Oltre 500 case sono state distrutte da un vasto incendio divampato nella città portuale di Valparaiso, a circa 120 chilometri da Santiago, in Cile, costringendo all’evacuazione 3mila abitanti della zona. Almeno 11 persone sono morte, lo riferisce la Cnn.
La presidente Bachelet ha decretato lo stato di emergenza chiamando in campo l’esercito.
Le fiamme, scoppiate in un area boschiva alla periferia, si sono rapidamente estese ad una dozzina di quartieri. Le fiamme hanno bruciato per ora 660 acri (circa 267 ettari). “È il peggior disastro mai visto a Valparasio”, ha detto il comandante della regione temendo che le fiamme si propaghino nel centro della città.
A rendere difficile la situazione il forte vento che alimeta le fiamme che avanzano senza controllo, riferiscono gli uomini impegnati nei soccorsi.

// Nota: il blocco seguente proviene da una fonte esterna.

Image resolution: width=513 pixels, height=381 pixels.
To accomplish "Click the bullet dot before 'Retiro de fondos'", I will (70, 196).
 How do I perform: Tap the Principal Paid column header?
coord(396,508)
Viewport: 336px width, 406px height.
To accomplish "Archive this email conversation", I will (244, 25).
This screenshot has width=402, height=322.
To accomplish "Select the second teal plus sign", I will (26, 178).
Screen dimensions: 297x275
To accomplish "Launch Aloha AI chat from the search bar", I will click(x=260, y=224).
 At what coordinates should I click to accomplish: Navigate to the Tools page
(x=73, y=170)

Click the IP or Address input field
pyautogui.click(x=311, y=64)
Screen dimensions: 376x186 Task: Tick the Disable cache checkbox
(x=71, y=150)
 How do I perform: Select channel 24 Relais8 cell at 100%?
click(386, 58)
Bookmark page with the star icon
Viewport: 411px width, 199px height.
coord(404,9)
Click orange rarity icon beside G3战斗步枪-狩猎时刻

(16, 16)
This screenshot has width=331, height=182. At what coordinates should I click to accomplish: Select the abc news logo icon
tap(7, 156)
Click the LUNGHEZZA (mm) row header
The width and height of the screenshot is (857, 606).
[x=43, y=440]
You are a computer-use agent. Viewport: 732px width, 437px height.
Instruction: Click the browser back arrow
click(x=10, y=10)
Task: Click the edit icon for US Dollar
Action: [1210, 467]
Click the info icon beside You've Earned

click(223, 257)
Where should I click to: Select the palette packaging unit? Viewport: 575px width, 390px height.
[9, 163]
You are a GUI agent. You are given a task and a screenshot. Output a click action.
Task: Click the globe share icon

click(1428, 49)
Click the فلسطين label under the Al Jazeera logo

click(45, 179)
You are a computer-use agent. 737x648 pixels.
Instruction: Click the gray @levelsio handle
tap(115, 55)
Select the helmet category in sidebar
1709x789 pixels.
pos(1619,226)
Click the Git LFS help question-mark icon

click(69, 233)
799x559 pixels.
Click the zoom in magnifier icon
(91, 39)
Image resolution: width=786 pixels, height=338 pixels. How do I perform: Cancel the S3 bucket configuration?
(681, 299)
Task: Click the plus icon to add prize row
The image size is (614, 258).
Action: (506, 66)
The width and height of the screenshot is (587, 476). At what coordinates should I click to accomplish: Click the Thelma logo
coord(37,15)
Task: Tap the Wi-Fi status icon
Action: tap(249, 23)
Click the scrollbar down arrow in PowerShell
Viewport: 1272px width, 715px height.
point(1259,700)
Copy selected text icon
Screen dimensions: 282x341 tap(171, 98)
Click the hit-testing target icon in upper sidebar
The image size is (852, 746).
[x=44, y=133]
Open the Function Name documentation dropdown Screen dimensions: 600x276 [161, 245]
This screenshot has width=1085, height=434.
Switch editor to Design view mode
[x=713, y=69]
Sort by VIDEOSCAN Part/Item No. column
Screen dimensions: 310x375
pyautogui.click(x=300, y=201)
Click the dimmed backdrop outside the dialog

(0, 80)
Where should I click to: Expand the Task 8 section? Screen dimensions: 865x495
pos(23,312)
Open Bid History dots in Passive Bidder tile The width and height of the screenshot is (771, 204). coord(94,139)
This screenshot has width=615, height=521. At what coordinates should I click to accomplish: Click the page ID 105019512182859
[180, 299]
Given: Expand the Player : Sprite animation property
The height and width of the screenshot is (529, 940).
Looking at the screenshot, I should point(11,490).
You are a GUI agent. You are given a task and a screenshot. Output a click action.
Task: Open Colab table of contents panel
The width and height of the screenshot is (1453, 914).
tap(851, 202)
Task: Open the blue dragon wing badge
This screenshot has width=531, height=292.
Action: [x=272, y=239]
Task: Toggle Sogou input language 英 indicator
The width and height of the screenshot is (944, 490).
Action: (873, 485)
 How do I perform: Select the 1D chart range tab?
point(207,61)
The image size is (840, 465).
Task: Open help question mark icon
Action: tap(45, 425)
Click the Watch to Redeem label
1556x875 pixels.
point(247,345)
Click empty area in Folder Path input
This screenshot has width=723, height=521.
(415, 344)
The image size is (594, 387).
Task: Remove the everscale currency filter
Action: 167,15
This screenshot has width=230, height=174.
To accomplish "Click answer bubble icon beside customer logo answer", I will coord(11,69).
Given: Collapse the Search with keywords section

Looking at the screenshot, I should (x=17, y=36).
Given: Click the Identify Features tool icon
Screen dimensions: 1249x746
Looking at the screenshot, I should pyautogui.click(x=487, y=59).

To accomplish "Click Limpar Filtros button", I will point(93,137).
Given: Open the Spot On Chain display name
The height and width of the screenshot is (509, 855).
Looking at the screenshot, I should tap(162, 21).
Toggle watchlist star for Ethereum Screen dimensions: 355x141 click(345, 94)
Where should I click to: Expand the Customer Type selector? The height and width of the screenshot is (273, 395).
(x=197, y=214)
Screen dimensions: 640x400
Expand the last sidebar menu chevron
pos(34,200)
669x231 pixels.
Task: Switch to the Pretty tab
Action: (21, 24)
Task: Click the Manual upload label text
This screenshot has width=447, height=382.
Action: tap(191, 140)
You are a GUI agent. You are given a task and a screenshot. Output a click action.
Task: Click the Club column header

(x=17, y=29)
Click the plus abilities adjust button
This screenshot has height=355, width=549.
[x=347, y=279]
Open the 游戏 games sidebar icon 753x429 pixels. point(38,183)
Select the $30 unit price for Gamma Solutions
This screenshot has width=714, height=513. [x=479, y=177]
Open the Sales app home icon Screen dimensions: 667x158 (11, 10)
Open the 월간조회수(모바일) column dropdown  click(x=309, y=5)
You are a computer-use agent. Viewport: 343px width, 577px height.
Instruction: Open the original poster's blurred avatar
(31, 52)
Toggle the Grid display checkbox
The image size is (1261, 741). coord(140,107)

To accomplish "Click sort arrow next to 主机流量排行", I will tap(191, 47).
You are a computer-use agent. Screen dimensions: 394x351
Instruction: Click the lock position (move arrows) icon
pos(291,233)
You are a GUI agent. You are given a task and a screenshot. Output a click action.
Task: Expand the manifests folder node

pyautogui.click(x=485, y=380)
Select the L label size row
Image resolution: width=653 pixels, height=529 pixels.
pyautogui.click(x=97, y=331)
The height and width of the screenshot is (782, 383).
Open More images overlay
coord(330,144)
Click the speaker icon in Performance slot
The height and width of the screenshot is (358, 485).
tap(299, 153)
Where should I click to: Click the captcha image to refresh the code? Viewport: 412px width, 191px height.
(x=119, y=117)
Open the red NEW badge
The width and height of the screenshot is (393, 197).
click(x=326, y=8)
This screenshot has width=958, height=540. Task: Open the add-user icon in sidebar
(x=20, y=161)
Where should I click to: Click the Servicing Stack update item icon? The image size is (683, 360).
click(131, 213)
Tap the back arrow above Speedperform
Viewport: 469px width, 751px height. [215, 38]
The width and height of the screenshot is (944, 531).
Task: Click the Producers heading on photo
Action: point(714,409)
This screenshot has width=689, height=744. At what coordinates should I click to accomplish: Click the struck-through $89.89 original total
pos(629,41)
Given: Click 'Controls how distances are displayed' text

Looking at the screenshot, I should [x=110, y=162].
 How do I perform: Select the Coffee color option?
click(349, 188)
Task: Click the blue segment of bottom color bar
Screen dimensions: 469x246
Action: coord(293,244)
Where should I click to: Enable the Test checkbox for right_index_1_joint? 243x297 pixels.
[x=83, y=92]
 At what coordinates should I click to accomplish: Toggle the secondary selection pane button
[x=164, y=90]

Oltre che un importante porto, Valparaiso è una città d’arte, dal 2003 patrimonio dell’Unesco. “Abbiamo terrore che le fiamme arrivino nel centro – ha dichiarato Ricardo Bravo, il governatore della regione – è la peggiore catastrofe che abbia mai colpito Valparaiso”. In città che, a causa dell’incendio, anche il blocco della fornitura di energia e di acqua.